■ **The problem**
From the passage below on drug compounding, list each distinct proper name of a place, person, organization, or publication.

### Document passage ###

LEECHBURG – The practice of mixing patient-specific medicines has been around for a long time, but only in recent years has it become big business. The president of the Compounding Pharmacists of Western Pennsylvania warns that the practice is not without risks, however.
“It’s like any other prescription – there are risks and errors can be made,” Don Williams, president of Compounding Pharmacists of Western Pennsylvania, told the Pennsylvania Record. “But there are also lawsuits for issues with manufactured drugs.”
"Compounding,” as it's known in the pharmaceutical industry, gives doctors the ability to bypass manufactured medicines and prescribe an exact mix of medications tailored for a specific patient.
It can be a lucrative practice for pharmacists, and increasingly for large corporations, as the exclusive nature of a compounded drug makes it more expensive.
Williams said that compounding is still a very small slice of the pharmaceutical market, but in most instances helps patients.

### Given material ###

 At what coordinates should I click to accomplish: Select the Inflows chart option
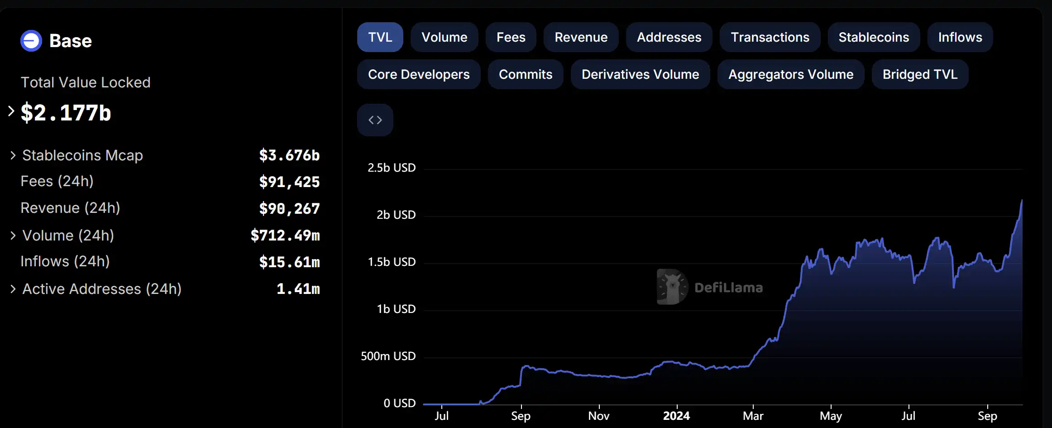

###

■ **Exercise output**
- Leechburg
- Compounding Pharmacists of Western Pennsylvania
- Don Williams
- Pennsylvania Record